MATERIAL PROVIDED ->

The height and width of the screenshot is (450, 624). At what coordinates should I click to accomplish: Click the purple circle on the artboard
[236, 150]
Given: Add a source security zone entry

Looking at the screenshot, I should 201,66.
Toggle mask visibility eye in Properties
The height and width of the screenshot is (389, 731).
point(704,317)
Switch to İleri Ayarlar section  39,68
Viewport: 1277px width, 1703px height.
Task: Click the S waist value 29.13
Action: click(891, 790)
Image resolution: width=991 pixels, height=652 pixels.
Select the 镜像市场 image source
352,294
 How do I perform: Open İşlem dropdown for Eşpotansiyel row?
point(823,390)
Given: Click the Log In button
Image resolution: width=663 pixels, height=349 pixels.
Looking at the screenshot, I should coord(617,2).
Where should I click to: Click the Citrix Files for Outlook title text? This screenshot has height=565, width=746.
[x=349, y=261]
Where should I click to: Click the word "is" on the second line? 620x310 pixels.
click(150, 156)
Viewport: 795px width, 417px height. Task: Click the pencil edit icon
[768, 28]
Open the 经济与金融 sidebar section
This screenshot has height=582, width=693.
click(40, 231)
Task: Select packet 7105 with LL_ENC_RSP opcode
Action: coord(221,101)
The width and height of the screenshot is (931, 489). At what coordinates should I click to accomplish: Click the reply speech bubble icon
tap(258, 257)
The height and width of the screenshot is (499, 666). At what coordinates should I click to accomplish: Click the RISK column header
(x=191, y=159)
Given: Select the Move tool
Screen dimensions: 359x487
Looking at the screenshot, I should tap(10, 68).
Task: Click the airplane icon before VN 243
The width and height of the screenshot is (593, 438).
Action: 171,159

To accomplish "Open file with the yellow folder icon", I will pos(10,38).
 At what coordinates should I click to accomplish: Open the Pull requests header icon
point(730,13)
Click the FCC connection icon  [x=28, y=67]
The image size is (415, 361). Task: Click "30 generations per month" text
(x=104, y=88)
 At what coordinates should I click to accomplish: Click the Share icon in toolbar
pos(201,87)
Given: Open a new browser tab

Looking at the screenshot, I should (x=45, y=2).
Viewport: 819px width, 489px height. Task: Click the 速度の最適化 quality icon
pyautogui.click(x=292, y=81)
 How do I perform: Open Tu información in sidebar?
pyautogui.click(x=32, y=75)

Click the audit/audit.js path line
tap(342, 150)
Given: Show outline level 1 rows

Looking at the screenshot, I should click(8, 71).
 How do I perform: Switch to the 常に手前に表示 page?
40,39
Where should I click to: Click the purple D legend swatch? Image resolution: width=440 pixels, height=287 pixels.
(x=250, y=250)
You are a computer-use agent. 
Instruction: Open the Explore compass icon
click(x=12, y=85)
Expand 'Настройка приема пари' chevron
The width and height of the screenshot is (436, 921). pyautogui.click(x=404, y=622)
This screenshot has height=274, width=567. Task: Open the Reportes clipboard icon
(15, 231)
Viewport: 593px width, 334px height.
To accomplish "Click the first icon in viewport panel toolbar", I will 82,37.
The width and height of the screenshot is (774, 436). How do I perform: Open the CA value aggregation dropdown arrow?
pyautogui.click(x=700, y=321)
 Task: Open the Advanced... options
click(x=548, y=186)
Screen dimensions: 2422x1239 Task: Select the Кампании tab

TASK STATEMENT -> Please copy the material exactly, line for line.

RESPONSE TO THE EXERCISE ->
The height and width of the screenshot is (450, 624). At what coordinates should I click to accomplish: Click the purple circle on the artboard
[236, 150]
Given: Add a source security zone entry

Looking at the screenshot, I should 201,66.
Toggle mask visibility eye in Properties
The height and width of the screenshot is (389, 731).
point(704,317)
Switch to İleri Ayarlar section  39,68
Viewport: 1277px width, 1703px height.
Task: Click the S waist value 29.13
Action: click(891, 790)
Image resolution: width=991 pixels, height=652 pixels.
Select the 镜像市场 image source
352,294
 How do I perform: Open İşlem dropdown for Eşpotansiyel row?
point(823,390)
Given: Click the Log In button
Image resolution: width=663 pixels, height=349 pixels.
Looking at the screenshot, I should coord(617,2).
Where should I click to: Click the Citrix Files for Outlook title text? This screenshot has height=565, width=746.
[x=349, y=261]
Where should I click to: Click the word "is" on the second line? 620x310 pixels.
click(150, 156)
Viewport: 795px width, 417px height. Task: Click the pencil edit icon
[768, 28]
Open the 经济与金融 sidebar section
This screenshot has height=582, width=693.
click(40, 231)
Task: Select packet 7105 with LL_ENC_RSP opcode
Action: coord(221,101)
The width and height of the screenshot is (931, 489). At what coordinates should I click to accomplish: Click the reply speech bubble icon
tap(258, 257)
The height and width of the screenshot is (499, 666). At what coordinates should I click to accomplish: Click the RISK column header
(x=191, y=159)
Given: Select the Move tool
Screen dimensions: 359x487
Looking at the screenshot, I should tap(10, 68).
Task: Click the airplane icon before VN 243
The width and height of the screenshot is (593, 438).
Action: 171,159

To accomplish "Open file with the yellow folder icon", I will pos(10,38).
 At what coordinates should I click to accomplish: Open the Pull requests header icon
point(730,13)
Click the FCC connection icon  [x=28, y=67]
The image size is (415, 361). Task: Click "30 generations per month" text
(x=104, y=88)
 At what coordinates should I click to accomplish: Click the Share icon in toolbar
pos(201,87)
Given: Open a new browser tab

Looking at the screenshot, I should (x=45, y=2).
Viewport: 819px width, 489px height. Task: Click the 速度の最適化 quality icon
pyautogui.click(x=292, y=81)
 How do I perform: Open Tu información in sidebar?
pyautogui.click(x=32, y=75)

Click the audit/audit.js path line
tap(342, 150)
Given: Show outline level 1 rows

Looking at the screenshot, I should click(8, 71).
 How do I perform: Switch to the 常に手前に表示 page?
40,39
Where should I click to: Click the purple D legend swatch? Image resolution: width=440 pixels, height=287 pixels.
(x=250, y=250)
You are a computer-use agent. 
Instruction: Open the Explore compass icon
click(x=12, y=85)
Expand 'Настройка приема пари' chevron
The width and height of the screenshot is (436, 921). pyautogui.click(x=404, y=622)
This screenshot has height=274, width=567. Task: Open the Reportes clipboard icon
(15, 231)
Viewport: 593px width, 334px height.
To accomplish "Click the first icon in viewport panel toolbar", I will 82,37.
The width and height of the screenshot is (774, 436). How do I perform: Open the CA value aggregation dropdown arrow?
pyautogui.click(x=700, y=321)
 Task: Open the Advanced... options
click(x=548, y=186)
Screen dimensions: 2422x1239 Task: Select the Кампании tab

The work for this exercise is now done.